How has this come about?  Likewise, what about the trad cliche of the silly, far from groovy, get over the 60s hippy dippy happy clappy define your own truth Novus Ordo type?  How true are these descriptions, and from where might they stem?

My new sole source for blogging material, Tumblar House, has some answers below, which I found pretty insightful.  In this case, I thought Charles Coulombe’s confrere made perhaps the most insightful contribution – we trads/faithful Catholics are the product of long years of avoiding and overcoming constant deadly threats, both to ourselves and to our children – you think a few years of that might make someone a little reserved in charity and prone to pounce on perceived threats with maybe a bit more relish than absolutely necessary?  And how about the rank failure of the hierarchy to define and defend Truth, so that laity have, by default, often had to step into this role?  Think that might also have had some less than perfect fruit?

This short segment also provides a keen insight into that strange entity, the former devout pre-conciliar Catholic who now so loved the old Mass and all the old devotions, and now, as a septuagenarian or octogenarian finds them repellent.  This person may or may not be a hippy casualty leftist, they may be quite orthodox in their Novus Ordo way, but they just viscerally hate the old Mass.  How could that person, on an objective level, exist, when the TLM is so manifestly superior on practically every level possible?  Well, they went through the incredibly jarring experience of being told by the Church, their Mother, that all they loved and held dear was not just far from ideal, but positively harmful/dangerous, and would be replaced by something “better.”  I can’t imagine how painful that must have been, nor the depth of Faith those folks had, and have, to have seen them through that experience.  That’s not to say their reactions, then or now, were always the right ones or even virtuous (mass contraceptive use, anyone?), but it does help to explain how these people came about.  I think it hard for someone like me, who converted on the cusp of the 21st century, to comprehend just how obedient Catholics were in the 1960s, and the entire expectation of obedience that was woven into the fabric of Catholic lives at that time.  That ethos, once such a cornerstone of the Faith (to an extent that m may have been excessive and even unhealthy, as natural as it was given the external attacks the Church faced from 1789-1958, say) has been one of the biggest casualties of the collapse of hierarchical authority since the “new springtime” of Vatican Il Duce.

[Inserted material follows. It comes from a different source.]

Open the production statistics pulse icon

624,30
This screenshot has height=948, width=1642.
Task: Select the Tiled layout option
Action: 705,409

Basically the Church is badly broken, probably in worse shape than she’s ever been, and that has left the sheep largely fending for themselves.  We should not be surprised that under such circumstances, the laity would be left confused and even divided into hostile camps.  This will persist, in my surmise, until the revolution that afflicted the Church in the 60s/70s (and today) is definitively rolled back, either by overt act or by slow submersion beneath a renewed authentic Catholicism.

Comments

1. Tg - January 17, 2018

Not everyone obeyed. My parents quit going to Mass regularly when the Latin Mass ended. They made us kids go but they wouldn’t go regularly. I know my Dad could not stand the laity giving Communion or on the altar. I can’t say it affected me because I was a kid.

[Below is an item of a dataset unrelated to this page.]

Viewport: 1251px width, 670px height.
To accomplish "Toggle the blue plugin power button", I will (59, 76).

2. Magdalene P - January 17, 2018

Countless faithful stopped going to Mass because they had broken hearts and the ‘rug was pulled out from under them’. New Mass, all things up for question, changes in feast days, ridicule for those adhering to the faith and ‘rigid’ in regards to the changes. Then the truths stopped being taught for the most part and the guitar Masses and pizza parties did not hold the heart and so folks dropped off because all ‘religions’ are the same anyway. On and on.

3. Baseballmom - January 18, 2018

That little video helped me understand a bit better what my parents went through. I was 12 when all the changes arrived, and simply was not all that aware of what was happening. My dad was a man of strong Faith and was going to attend Mass no matter what the situation. I think my mother was much more devastated by all that was happening, in the Church and in the Catholic schools we were attending. It just dawned on me, it was right at that time that she started consuming too many martinis… 🙁

4. The Lord's Blog - January 18, 2018

Reblogged this on Jean'sBistro2010's Blog and commented:
Trad Parishes………………….

5. JohnDan - January 19, 2018

My grandmother, in her 70’s at the time, stopped going. countless others who grew up with a liturgy that is God centered and centuries old. The church never closed Vatican I and for some unknown reason decided that modernism needed to be institutionalized, even though we were warned in the twilight of the 19th centurey, and in to the 20th century. At that point vocations as well a church attendance diminished and continues as we fulfill every worldy whim as in the days of old. Nothing new under the sun and The Son.

6. Dismas - January 19, 2018

Not the first time I have said it. I really enjoy Charles Coulombe. As a good survey of American History from a Catholic perspective, I recommend Puritan’s Empire, authored by Mr. Coulombe.

7. Margaret Costello - January 20, 2018

Yes, the interviewer made some very wise insights. He was spot on when he analogized trads and the concept of the walking dead. We are literally surrounded by spiritually dead people, many of whom want to kill us. I know I am surrounded by them and thus I am constantly having to be vigilant in detachment, not trusting them, protecting myself and identifying/combating the danger. And then there is our own supposed shepherds and leaders who are trying to kill us even more. Very apt analogy. Well done. God bless~

8. Deborah Cole - January 21, 2018

Very cogent analysis. When I converted, I did so in a Latin Mass context and never knew the N.O. personally although I was familiar with the religious wars background. As I became aware of those characteristics that Mr. C. talked about, I used to compare it to the deformations that happened to ghetto Jews — appropriate, since I am a Jewish convert — realizing that ghettoized people develop peculiarities and tics. It is true the stereotype of the trad is often true, but I never put it into a “charity” vs. “truth” paradigm by explicit explanation. Very helpful.